- Opening Delimiter -

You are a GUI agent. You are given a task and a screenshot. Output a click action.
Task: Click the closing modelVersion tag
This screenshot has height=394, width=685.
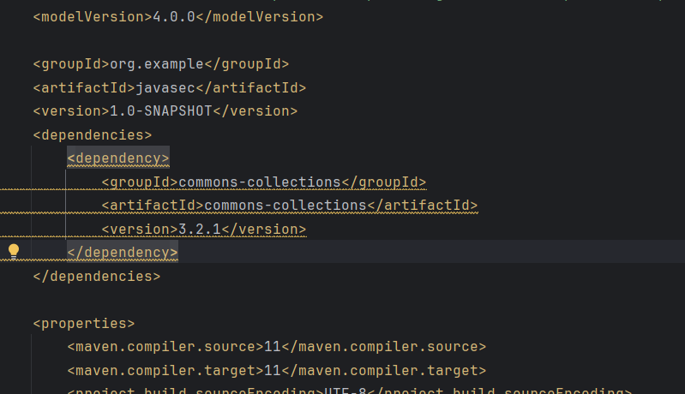pyautogui.click(x=260, y=17)
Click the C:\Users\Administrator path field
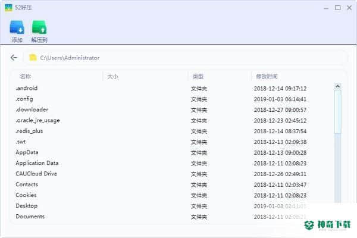 coord(186,58)
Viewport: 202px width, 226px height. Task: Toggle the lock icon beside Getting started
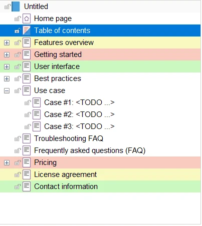(x=18, y=55)
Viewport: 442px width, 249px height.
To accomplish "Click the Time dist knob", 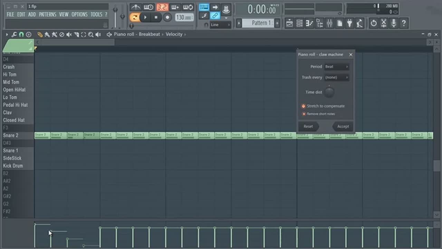I will (x=329, y=92).
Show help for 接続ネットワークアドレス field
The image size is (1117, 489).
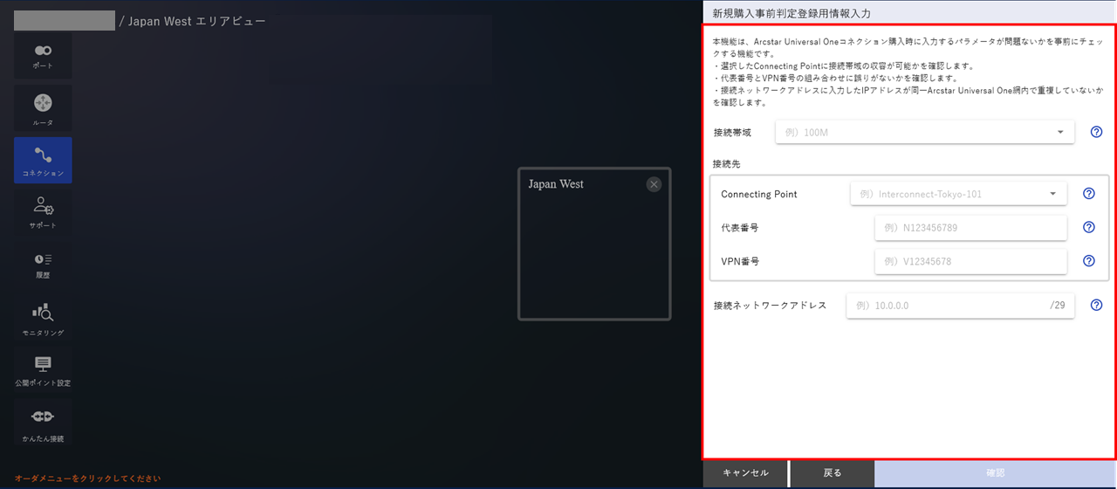[x=1097, y=306]
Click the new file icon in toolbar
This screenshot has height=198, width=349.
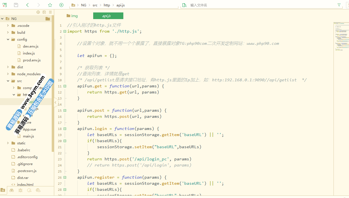5,5
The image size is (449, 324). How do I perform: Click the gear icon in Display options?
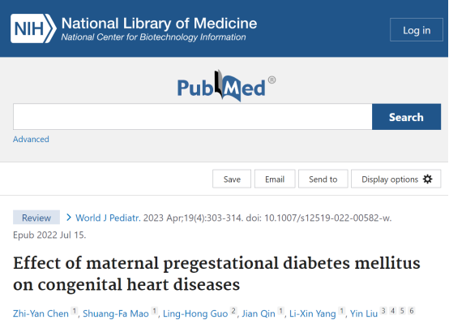point(428,179)
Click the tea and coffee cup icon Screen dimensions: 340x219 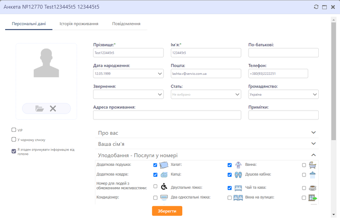312,188
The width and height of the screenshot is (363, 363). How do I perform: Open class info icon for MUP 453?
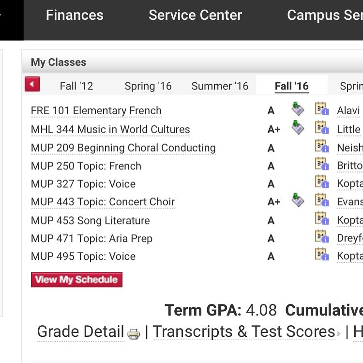321,219
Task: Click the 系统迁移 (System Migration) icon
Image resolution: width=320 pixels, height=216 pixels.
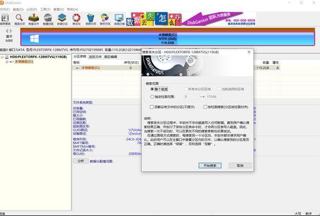Action: pyautogui.click(x=119, y=20)
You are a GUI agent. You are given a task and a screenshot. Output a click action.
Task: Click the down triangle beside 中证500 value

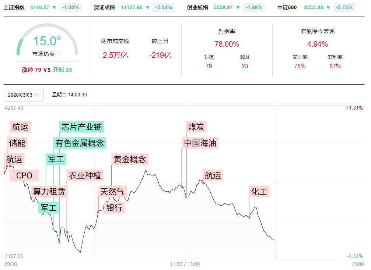tap(329, 7)
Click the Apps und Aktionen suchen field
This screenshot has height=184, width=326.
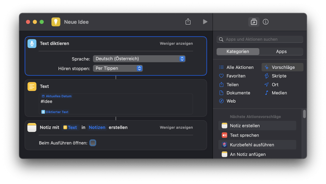click(x=260, y=39)
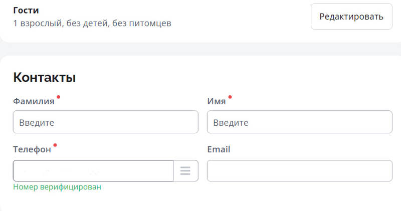Click the Контакты section heading
This screenshot has width=401, height=211.
(x=44, y=78)
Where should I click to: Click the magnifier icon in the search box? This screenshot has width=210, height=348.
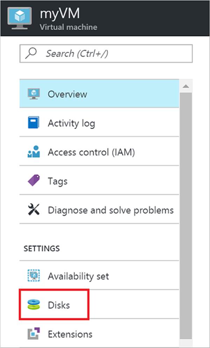coord(33,53)
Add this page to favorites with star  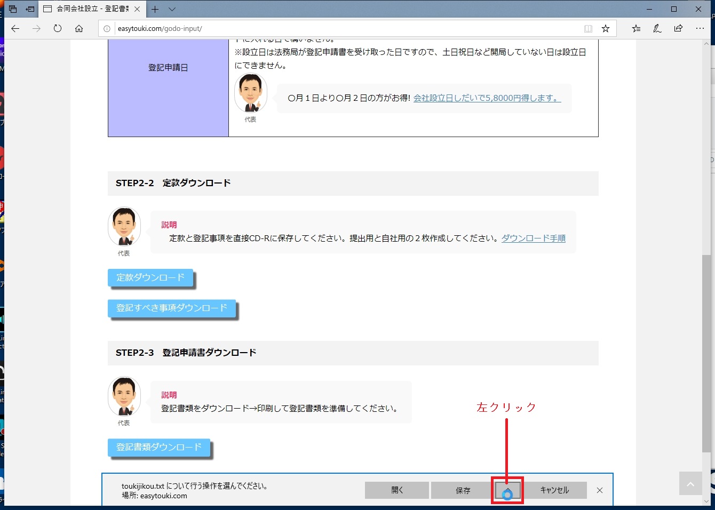[606, 29]

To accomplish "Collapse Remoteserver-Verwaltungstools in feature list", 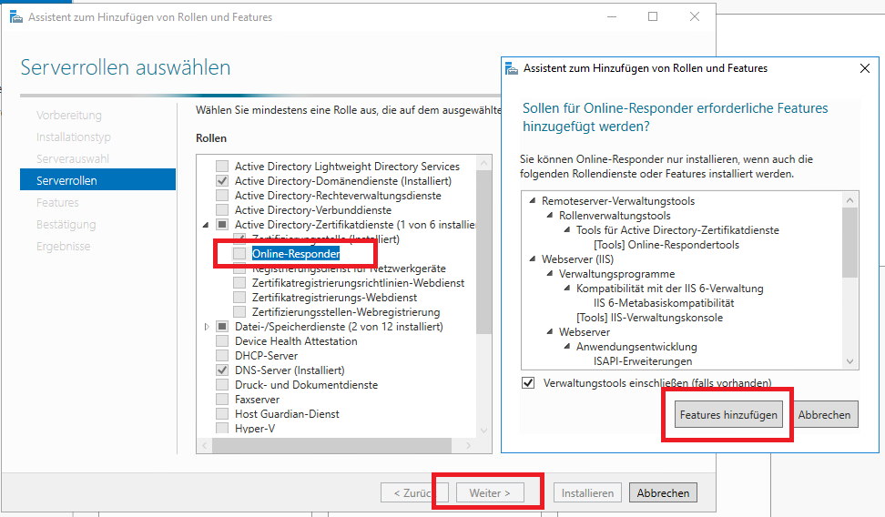I will [532, 201].
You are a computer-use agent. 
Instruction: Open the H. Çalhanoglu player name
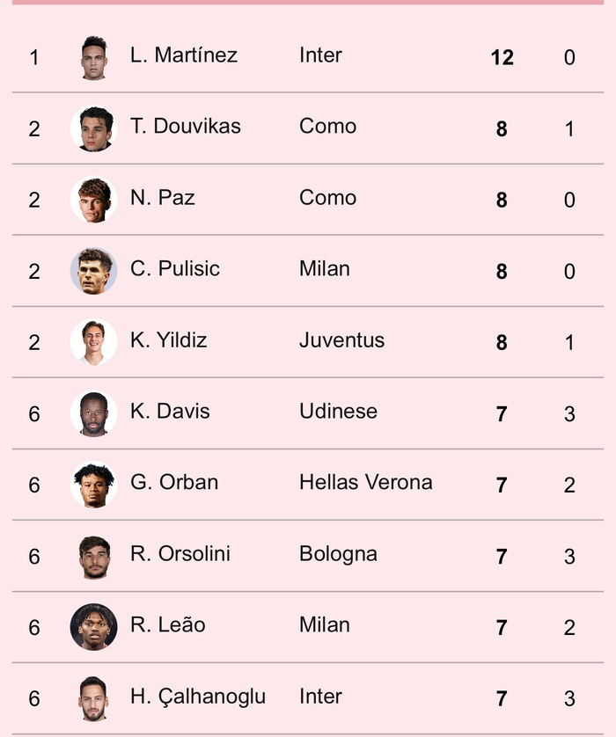tap(198, 697)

- Closing Delimiter -

• EXERCISE DIRECTIONS:
Every line from the one that contains "You are a computer-use agent." through the end of the records above is to be reproduced exactly; no picture goes in the copy.

• EXERCISE OUTPUT:
You are a computer-use agent. 
Instruction: Open the H. Çalhanoglu player name
tap(198, 697)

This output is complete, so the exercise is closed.